Bengt Westerlund (1921-2008)


Bengt Westerlund received his academical education in astronomy at the Uppsala observatory. After his dissertation Luminosity effects and colour-equivalents as measured in short stellar spectra published in 1953 he was teaching and doing research e.g. at the Haute-Provence Observatory in southern France.

In 1957 he was appointed as astronomer at the recently founded Uppsala Southern Station at Mount Stromlo Observatory in Australia where the Uppsala observatory had placed a Schmidt telescope that soon became important in the survey of the southern sky. Westerlund now began an extensive study of the stellar content of the southern region of the Milky Way and its neighbouring dwarf galaxies, the Magellanic Clouds. The results he obtained made him internationally recognized. After his years as staff member at Mount Stromlo he moved to Steward Observatory in Arizona.

In 1970 he became director of the European Southern Observatory in Chile where he played an important role in the delicate early development of the observatory. In 1975 he was called to the astronomy chair in Uppsala.
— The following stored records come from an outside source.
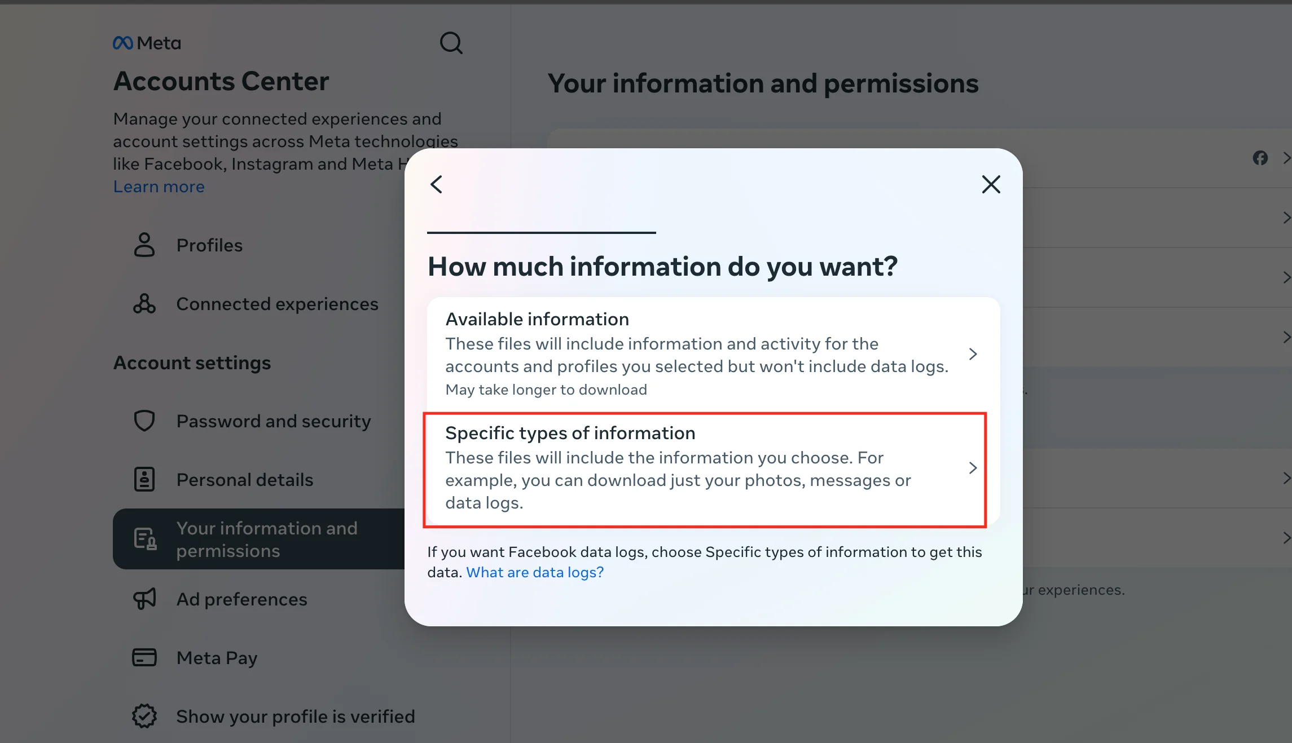Select the Your information and permissions icon
The width and height of the screenshot is (1292, 743).
[x=144, y=538]
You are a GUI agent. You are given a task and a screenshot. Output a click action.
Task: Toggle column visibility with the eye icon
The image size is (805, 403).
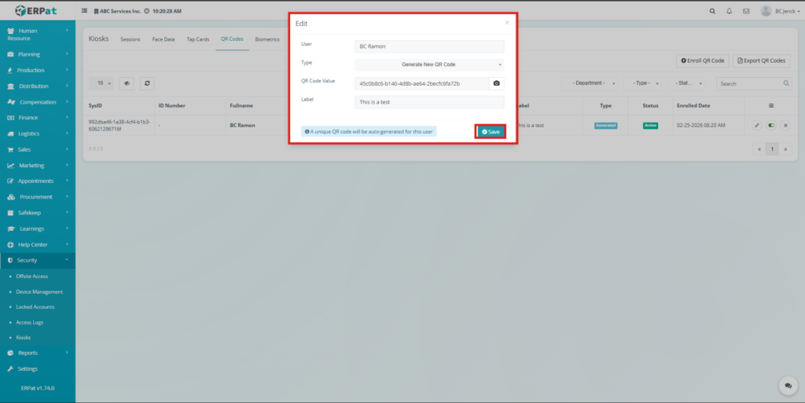(127, 83)
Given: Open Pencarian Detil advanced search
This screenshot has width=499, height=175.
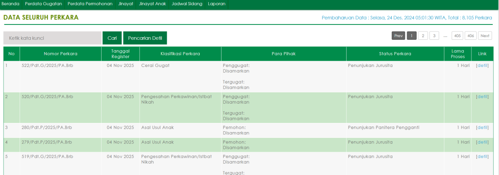Looking at the screenshot, I should [145, 38].
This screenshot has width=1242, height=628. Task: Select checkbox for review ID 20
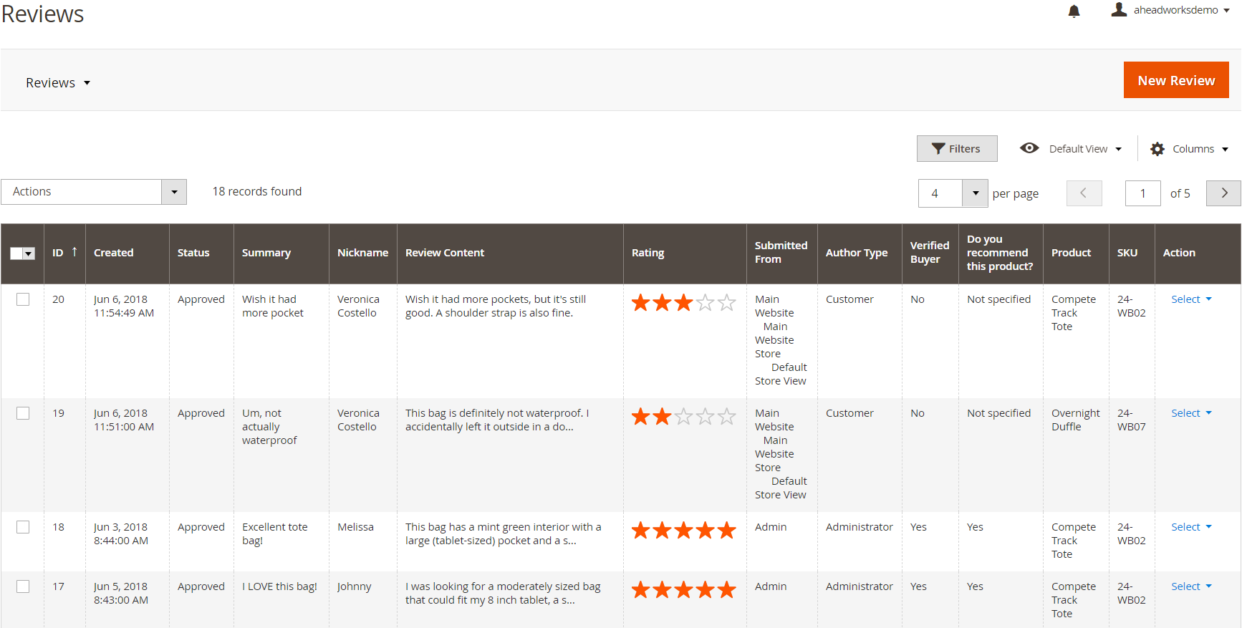click(x=23, y=299)
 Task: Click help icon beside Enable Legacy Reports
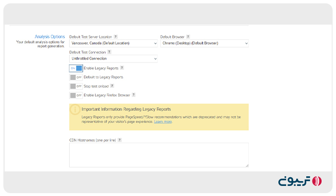[x=122, y=68]
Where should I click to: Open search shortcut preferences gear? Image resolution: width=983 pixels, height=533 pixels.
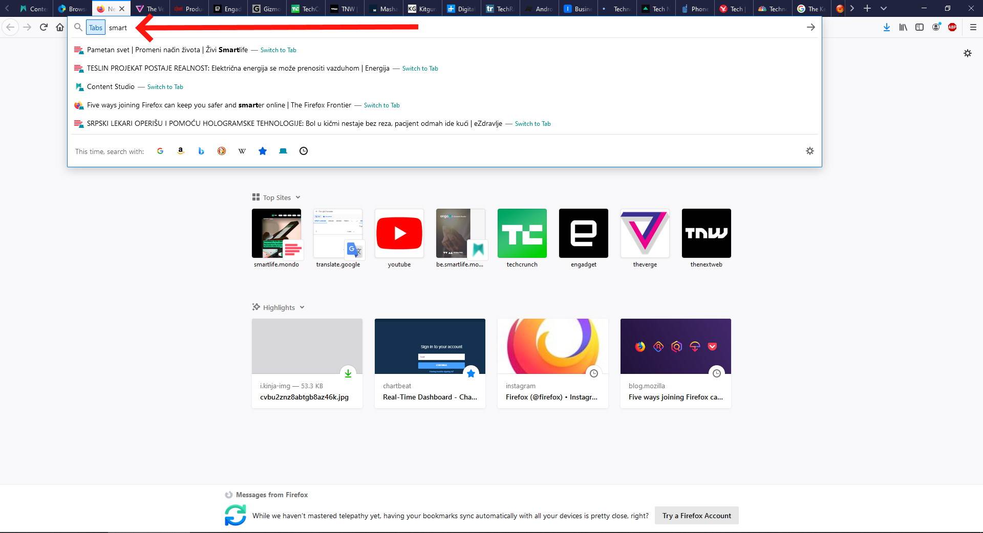(809, 151)

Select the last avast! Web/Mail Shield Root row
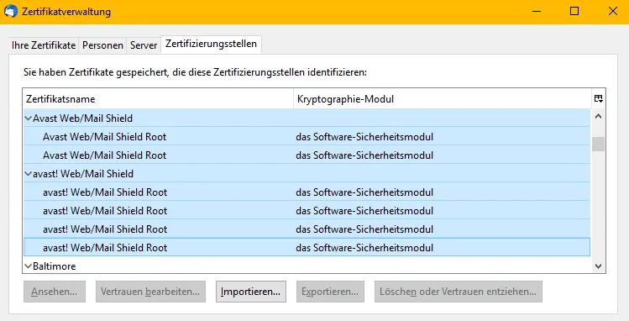coord(307,248)
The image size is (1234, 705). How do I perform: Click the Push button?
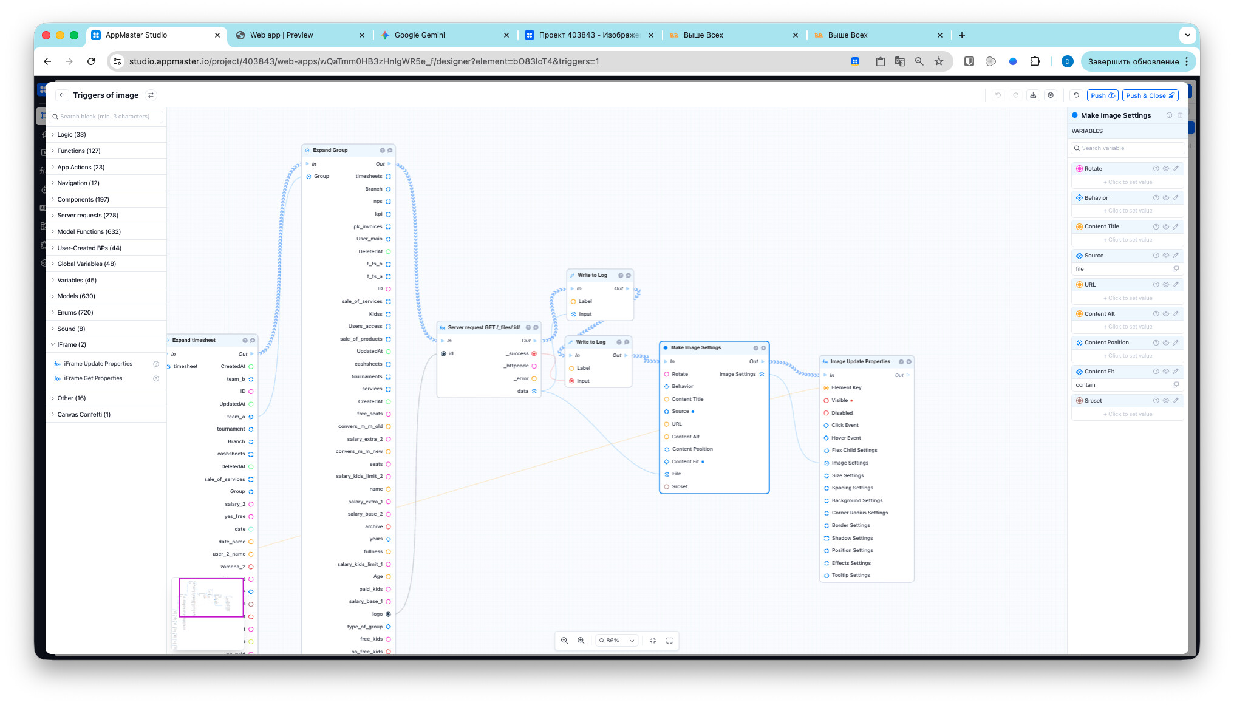tap(1102, 95)
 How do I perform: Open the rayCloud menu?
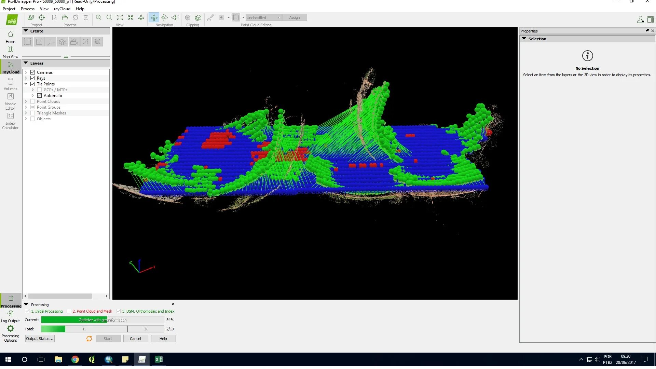click(62, 9)
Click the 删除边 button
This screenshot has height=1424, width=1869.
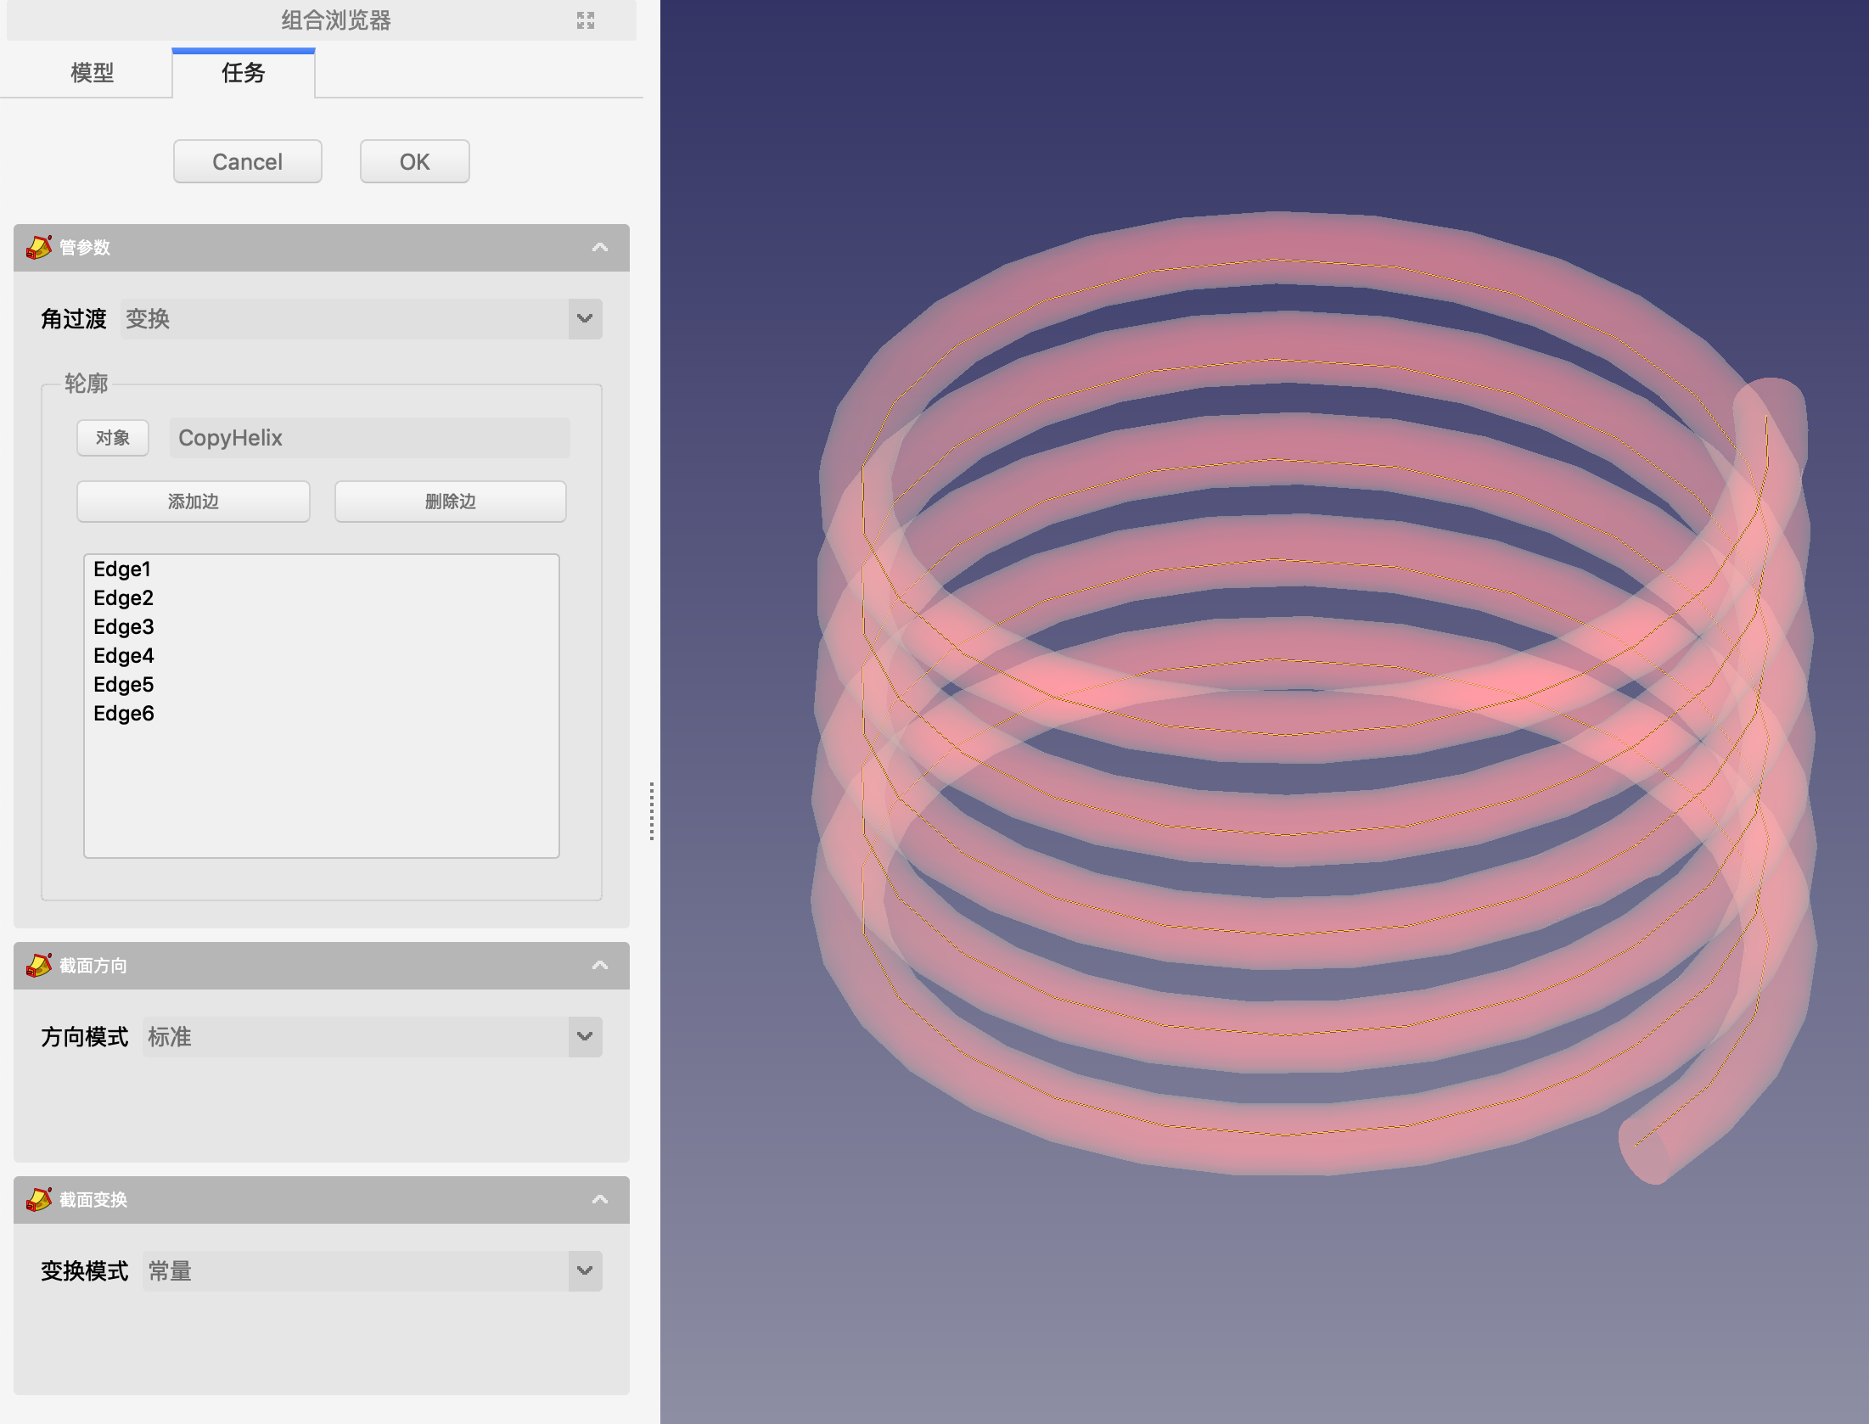click(x=450, y=502)

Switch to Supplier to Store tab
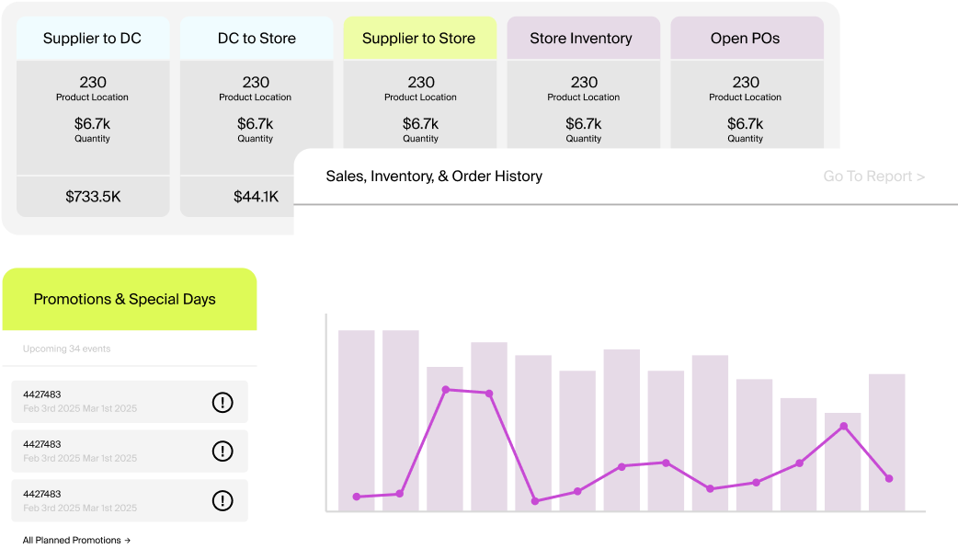pyautogui.click(x=419, y=39)
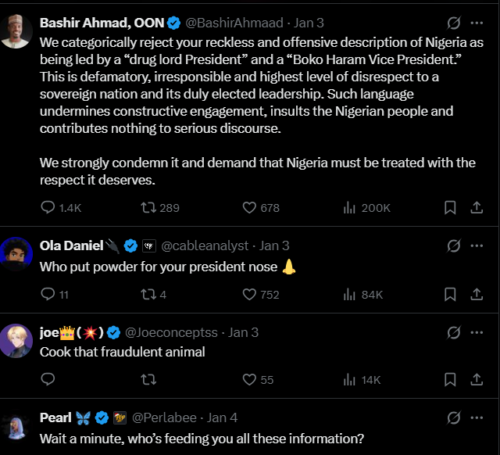Bookmark Bashir Ahmad's post
Viewport: 500px width, 455px height.
pyautogui.click(x=450, y=207)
Westerlund retired in 1987 but often visited his office and published no less than 60 scientific papers after his retirement, of which the last one was published in 2007.

Bengt Westerlund was the leading and often cited expert of the Magellanic Clouds.

A star cluster that was named after him, Westerlund 1, has turned out to be the richest young cluster in the Galaxy, containing many bright shining stars.

An asteroid, 2902 Westerlund, was named on the occasion of his retirement from the professorship.

In 2004 he inaugurated the Westerlund Telescope in Uppsala, named in his honour.